* [AIM OF THE EXERCISE] From the first line to the last, set down the data exactly as given.

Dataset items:
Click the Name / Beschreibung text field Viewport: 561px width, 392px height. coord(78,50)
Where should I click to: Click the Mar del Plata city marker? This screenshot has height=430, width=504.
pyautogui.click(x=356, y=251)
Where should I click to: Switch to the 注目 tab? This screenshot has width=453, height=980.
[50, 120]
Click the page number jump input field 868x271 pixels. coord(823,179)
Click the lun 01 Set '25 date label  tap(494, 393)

* [EXERCISE ANSWER]
Click the Name / Beschreibung text field Viewport: 561px width, 392px height. coord(78,50)
Where should I click to: Click the Mar del Plata city marker? This screenshot has height=430, width=504.
pyautogui.click(x=356, y=251)
Where should I click to: Switch to the 注目 tab? This screenshot has width=453, height=980.
[50, 120]
Click the page number jump input field 868x271 pixels. coord(823,179)
Click the lun 01 Set '25 date label  tap(494, 393)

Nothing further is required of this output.